Cartsos Vassiliki M, Palaska Pinelopi Kleio, Zavras Athanasios I
Tufts University School of Dental Medicine, Boston, Massachusetts, USA.
Cleft Palate Craniofac J. 2012 Jan;49(1):118-21. doi: 10.1597/10-095. Epub 2011 May 11.
Antiretroviral prophylaxis has been found to be effective in preventing vertical HIV transmission to the offspring of infected mothers. Because medicine and the art of public health require benefits to outweigh any plausible risks, our study aimed to explore and quantify preliminary associations between antiretroviral medications and clefting.
We analyzed 5 years of available data from the Food and Drug Administration's Adverse Events Reporting System (Medwatch program) and calculated reporting odds ratios (RORs) and their associated 95% confidence intervals (CIs).
The medications with the highest effects were efavirenz with an ROR of 196 (95% CI, 86 to 447), lamivudine with an ROR of 60.2 (95% CI, 14.25 to 148), the combination abacavir sulfate/lamivudine/zidovudine with an ROR of 59.3, and nelfinavir with and ROR of 50.5, followed by nevirapine, lopinavir/ritonavir, and lamivudine/zidovudine.
Given the multifactorial etiology of cleft lip and palate, further studies are needed to assess the relative safety of antiretroviral prophylaxis and the specific conditions or potential synergies that might lead to the development of this defect.

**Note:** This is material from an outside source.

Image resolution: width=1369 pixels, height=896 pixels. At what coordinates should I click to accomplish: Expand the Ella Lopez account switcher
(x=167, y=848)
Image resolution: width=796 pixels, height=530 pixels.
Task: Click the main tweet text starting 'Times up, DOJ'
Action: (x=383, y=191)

已发现抗逆转录病毒预防措施在预防HIV从感染母亲垂直传播给后代方面有效。由于医学和公共卫生技术要求益处大于任何可能的风险,我们的研究旨在探索和量化抗逆转录病毒药物与腭裂之间的初步关联。
我们分析了来自美国食品药品监督管理局不良事件报告系统(Medwatch计划)的5年可用数据,并计算了报告比值比(ROR)及其相关的95%置信区间(CI)。
影响最大的药物是依非韦伦,报告比值比为196(95%置信区间,86至447);拉米夫定,报告比值比为60.2(95%置信区间,14.25至148);硫酸阿巴卡韦/拉米夫定/齐多夫定组合,报告比值比为59.3;奈非那韦,报告比值比为50.5,其次是奈韦拉平、洛匹那韦/利托那韦和拉米夫定/齐多夫定。
鉴于唇腭裂的多因素病因,需要进一步研究来评估抗逆转录病毒预防措施的相对安全性以及可能导致这种缺陷发生的具体情况或潜在协同作用。